Exploring the mechanism and scope of the enzymatic formation of five membered ring

Many of todays drugs that we rely on for treatment of cancer, bacterial infection, immune disorders and viral infections are either natural products or are derived from natural products. Natural products remain, even today, a source of drugs and diagnostic molecules. In contrast to man made chemicals natural products are complex in terms of shape and composition. This structural novelty is in part the reason that they work in specific ways, (less side effects). In general, these natural products are made in bacteria rather than in humans or animals. Humans have evolved to ditch much of their complex chemistry. We need vitamins in food, because we cannot make them; rather rely on bacteria or plants to make them and we eat them. Bacteria have an amazing repetoire of complex chemistry that organic chemists can only dream of. In making new man made materials, a key challenge is often to identify plausible new scaffolds or skeletons. Molecules which are easy to draw are hard to make. Yet new scaffolds and motifs (known as chemical diversity) is at the heart of drug discovery. We are going to study the bacterial enzyme that makes heterocyclic amino acids. These five membered rings are a common motif in biologically active compounds but there does not exist any good way of making them in natural products by synthetic chemistry. The use of bacterial enzymes to accomplish chemical tasks is very well known, washing powder being the best known example but they are widespread in the food industry and increasingly the organic chemistry lab. By working out how the enzyme which makes five membered rings works, we will gain control of the enzyme. By doing this we will be able to make novel materials and we believe completely new biologically active compounds. What is more these enzymes work in water at room temperature without producing noxious waste materials.

We propose to investigate the mechanism of the formation of heterocycles by enzyme. These five membered rings are critical components of many important biologically active molecules. We have made significant progress in determining the chemical mechanism, which is the first step to harnessing the enzyme. We intend to pursue the mechanism by novel labeling strategies including stable isotope labeling of substrates. We will also probe the basis of recognition using NMR approaches to identify the crucial residues involved in binding substrate to the enzyme. This is important because in the long term we would wish to replace amino acids by non peptide like groups. We have shown that NMR appears to detect intermediates that form during the reaction. The oxidation state of the rings is important, since even this subtle modification controls activity and stability of the compounds. We have shown that air can be sued to replace in part the enzyme mechanism. We intend to develop further the chemical route but also to study the enzymatic route. There are important and puzzling differences between enzymes that catalyse this reaction. The ability to control the stereocentres of amino acids is also central the activity of these compounds. The mechanism by which residues adjacent to thiazolines are epimerised is unknown. We will determine whether it is spontaneous or enzyme catalysed. We have developed an approach using a combination of peptide synthesis and protein ligation that will allow us incorporate non natural amino acids. This will not only give us exquisite control of the biochemical experiments but lead to more interesting chemical scaffolds in the future.

Academic impact
New tools for scientist interested in natural products. Importantly our work will establish new routes to incorporation of non natural amino acids into biologically active molecules, this will enable scientists in other fields to pursue their use in other challanging problems. The mechanistic and structural insights will transform other scientists ability to manipulate natural product biosynthetic pathways.

Outreach
Naismith is very active in outreach with school children. If funded we will offer summer placements to local children to experience chemical biology. We also intend to create experiments suitable for University undergraduates in the first instance at St Andrews, that could become part of chemistry courses in the UK.
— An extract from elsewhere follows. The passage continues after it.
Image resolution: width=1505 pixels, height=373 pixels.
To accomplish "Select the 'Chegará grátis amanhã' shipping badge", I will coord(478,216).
Research and professional skills
The UK has identified synthetic biology and Industrial biotechnology as key deficits in scientists' training for the future workforce. This project is at the cutting edge of such tools and will therefore provide excellent training for Koehnke. Koehnke intends to set up a lab of his own (in Industry or academia) and this project will give him the skills required for this. We will ensure maximum diffusion of these skills by recruting a PhD student to work alongside him but on a defined and distinct project. Researchers will have access to the award winning "Gradskills" courses run by the University of St Andrews, which aim to provide a wide variety of life skills. Naismith runs a summer school for UK and EU graduate students held every two years.

Economic and Societal Impact
The work will generate new biologically active molecules and moreover allow their generation in useful quantities. This means they can be used in drug development programs and in screening cmapaigns. We are setting up collaborations with Industry to maximise their benefit. If funded we can pursue such parnterships. We expect to transfer technology through service agreement (we make compounds) or by technology licence (we have filed a patent). We will consider founding our own spin out company as the project develops.